私のもっている本を探して見たところでは、中学校数学でも高校数学でも因数分解はあまり重要な地位を占めていない。
これは現在の観点からは当然である。因数分解はそれを難しくしてみてもそれだけであり、深さを増す訳ではない。
もちろん、これは狭い意味の因数分解の議論に入るのかどうかはわからないが、Clifford代数とかそういうところに結び付けないという範囲である。
ネットのサイトで“いくろう”さんが因数分解という題でこういう議論も取り扱っていたように思うが、そういう広がりを持たせないという了解のもとに話をしないと議論がまったく違ってしまう。
昔から、数学教育の分野では「因数分解不要論」とか「因数分解はガラクタ教材」と言われている。
もっともこれも因数分解の基本的なことがいらないという意味ではない。問題としていくらでも複雑なものをつくることができるし、それらが科学・技術の先端の問題を解くという可能性は小さい。
その辺をいつだったか誤解されて、愛媛県数学協議会のリーダーの先生に「因数分解の基本は必要ではないか」と言われたことがあるが、その先生には単に私が何でもかんでも因数分解の基本的なことまで不要だと主張していると思われたらしい。
それで、その議論の前提としての基本的なことを不要と思っているわけではないという言い訳をあわててしなければならなかった。そんなことは私としては当然だと思っていたのに。
分数を約分するときとか、積分で被積分関数を部分分数に分解するときなどに因数分解は必要となる。
だから「因数分解不要論」とか「因数分解はガラクタ教材」とかを唱える方々でも因数分解の基本は必要がないなどとは考えていない。
話を脱線させると因数分解の問題をつくるのは簡単だという。
それはいくつかの整式をもってきてその積を計算してそれを因数分解の問題として出せばいいからである。だからいくらでも難問が出せる。そして旧制高校の入試問題に因数分解が難しい問題として出された時代があったらしい。
その後、旧制高校の入試問題は応用問題(いまの言葉でいえば文章題)の難問が出された、時代を経て現在に至っている。現在は関数が出題の主題になっていると思う。
応用問題でも難問はいくらでも考えることができるから、そういうものは生産的ではないということで、いまは数学の大学入試に出す方はあまりいない。もっともこの文章題はいまでも私立の中学校の入試の主要テーマではあるかもしれない。

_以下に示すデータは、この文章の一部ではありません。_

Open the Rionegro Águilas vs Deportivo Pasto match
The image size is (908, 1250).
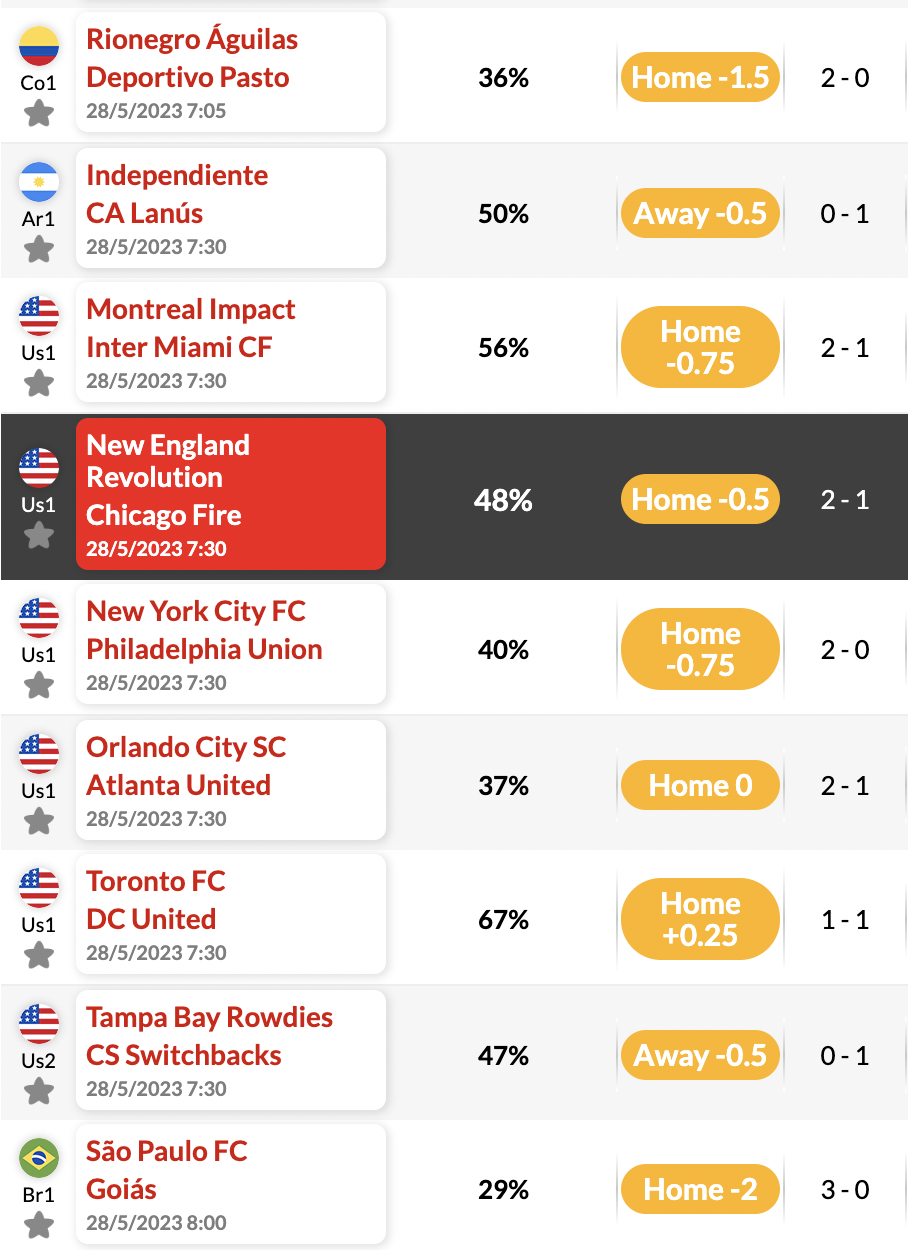point(231,72)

いつだったかこの文章題が解けたら、教えて下さいとある小学校の先生に算数の学習会で言われて、これは算数では解けなくて、代数で解いてあげたことがあった。
そのときにしかたがないから、代数的に解いた後で、それを算数的に翻訳をした解説をつけた。この経過を数学エッセイとしてまとめてはあるが、どこかに投稿する予定はない。